Please take some time to update the table in your project finances page. Check that you’ve listed all approved and actual expenditures as instructed. If there are differences between the planned and actual use of funds, please use the column provided there to explain them.

Then, answer the following question here: Have you spent your funds according to plan so far? Please briefly describe any major changes to budget or expenditures that you anticipate for the second half of your project.

Funds have been spent so far according to plan. The only major change has been to use more senior developers on the project and no junior developers after the beginning of the project.

Some changes are expected in the second half of the grant around event planning e.g. allocating more money for international events and less for UK events. We also intend to create a dedicated role for event support. More details and a budget change request will follow when plans have been finalised.

Learning[edit]

The best thing about trying something new is that you learn from it. We want to follow in your footsteps and learn along with you, and we want to know that you are taking enough risks to learn something really interesting! Please use the below sections to describe what is working and what you plan to change for the second half of your project.

What are the challenges[edit]

What challenges or obstacles have you encountered? What will you do differently going forward? Please list these as short bullet points.

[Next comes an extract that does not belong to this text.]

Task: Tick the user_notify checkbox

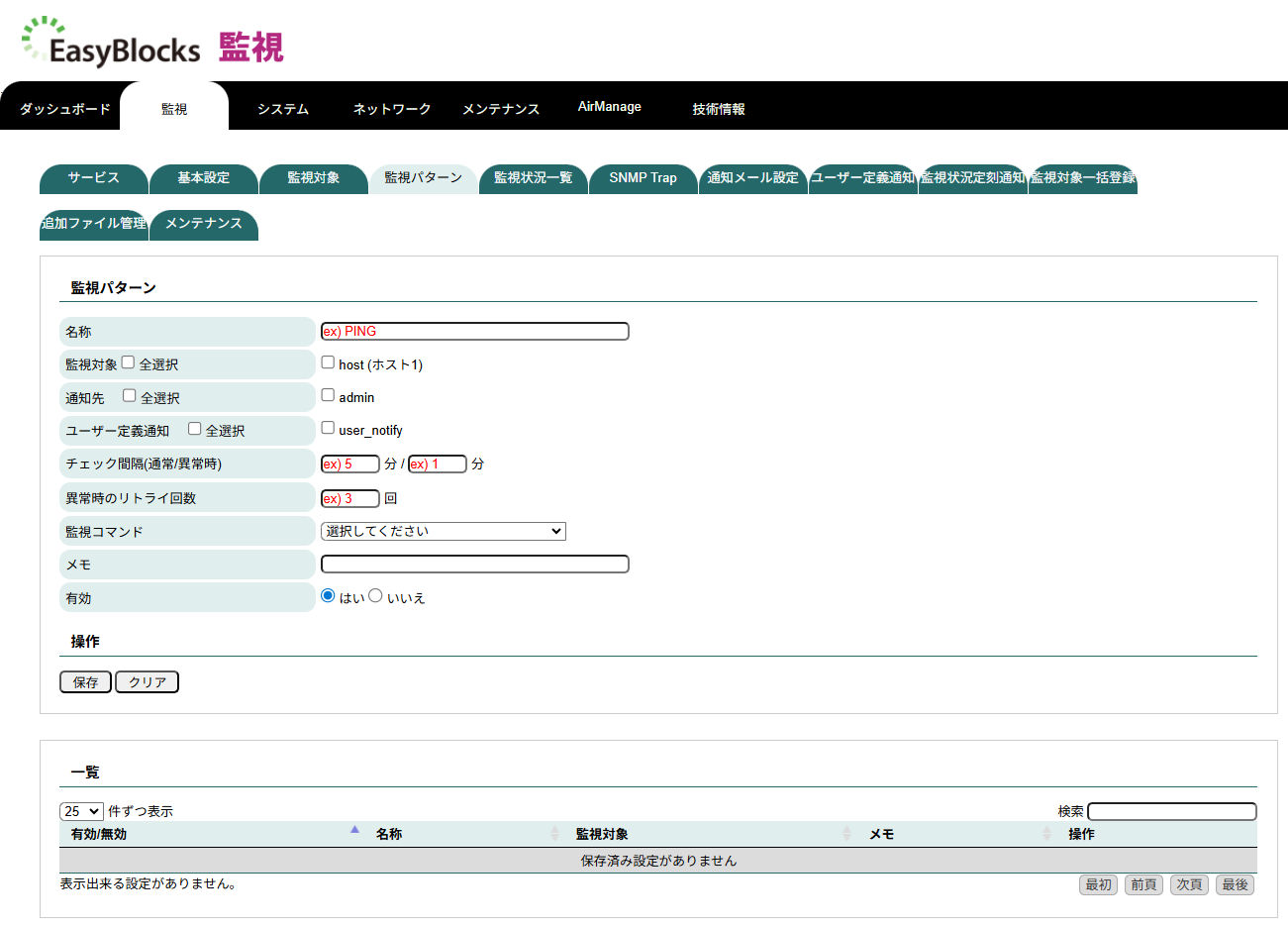Action: [328, 428]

  • Some parts of volunteer engagement are very resource intensive. In order to easily identify tasks for volunteers, an assessment must be made of the current state of the data in a country. This is very time consuming and requires some advanced SPARQL skills so tends to fall on specific team members.
  • While the original missions (Heads of Government) were very successful, they were also quite resource intensive. We put a lot of effort into creating a blog series which walked people through in a lot of detail what to do. We have since tried other missions, including the very similar *preceding* head of government mission, without the same level of promotion and they have not been so successful.
  • Common sources of confusion when using Wikidata can be found here.

What is working well[edit]

What have you found works best so far? To help spread successful strategies so that they can be of use to others in the movement, rather than writing lots of text here, we'd like you to share your finding in the form of a link to a learning pattern.

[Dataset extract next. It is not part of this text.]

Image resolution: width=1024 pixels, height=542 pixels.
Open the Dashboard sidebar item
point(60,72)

  • Your learning pattern link goes here

Next steps and opportunities[edit]

What are the next steps and opportunities you’ll be focusing on for the second half of your project? Please list these as short bullet points. If you're considering applying for a 6-month renewal of this grant at the end of your project, please also mention this here.

  • Now that key tooling is in place, focus will be applied to gaining momentum and bringing in new editors to the Wikidata to increase the pool of editors.
  • We will test the prompts and reports in other countries and work to enable others to set them up without our help.
  • With our tools now tested successfully we will use these to help accelerate the provision of rich data for remaining countries.
  • We are planning an intense series of events around Global Legislative Open Week (GLOW) to help bring the existing Civic Tech Community into using Wikidata.

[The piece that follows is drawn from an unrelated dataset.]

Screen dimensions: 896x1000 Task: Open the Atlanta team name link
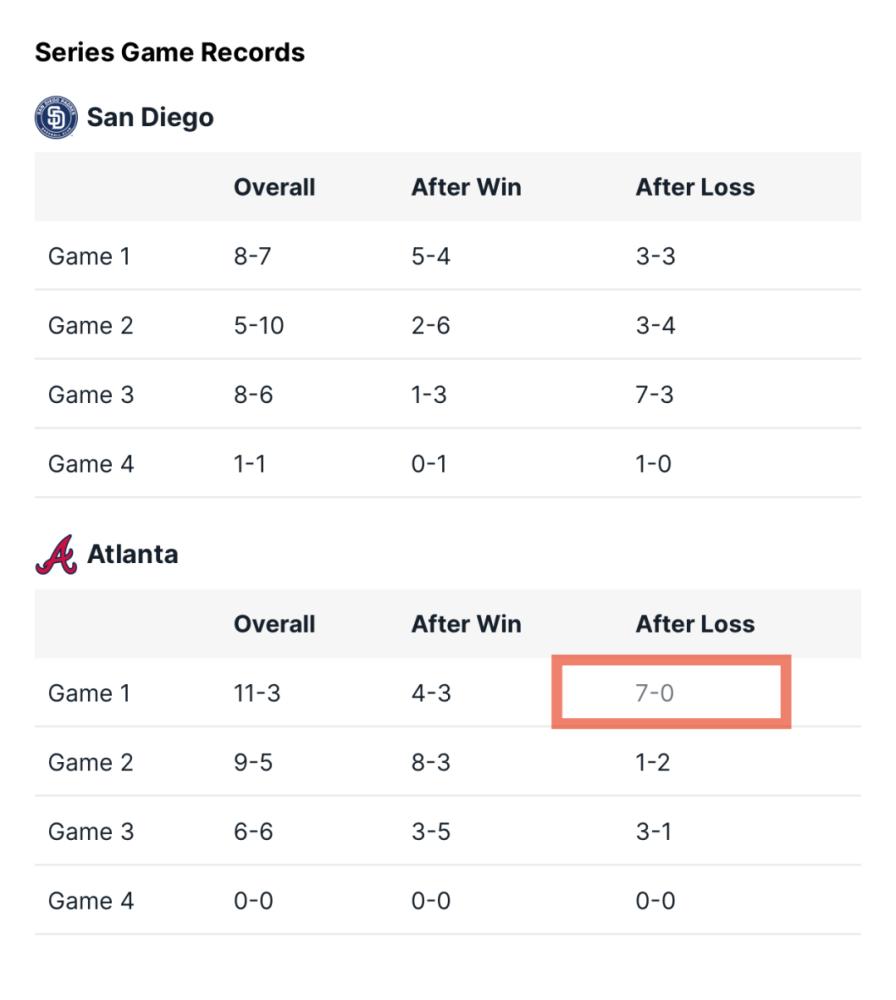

A grant renewal will be sought in order to add data for more countries beyond the initial 30-40 countries and to develop tooling to make the data workflow even easier.

Grantee reflection[edit]

We’d love to hear any thoughts you have on how the experience of being an grantee has been so far. What is one thing that surprised you, or that you particularly enjoyed from the past 3 months?

  • Enjoyed working in the open. Having to write regular reports in the open encourages reflection on the goals of the project.
  • Have also enjoyed getting to know the community dynamics. We were initially quite surprised by how small the political Wikidata community is (something we hope to contribute to changing).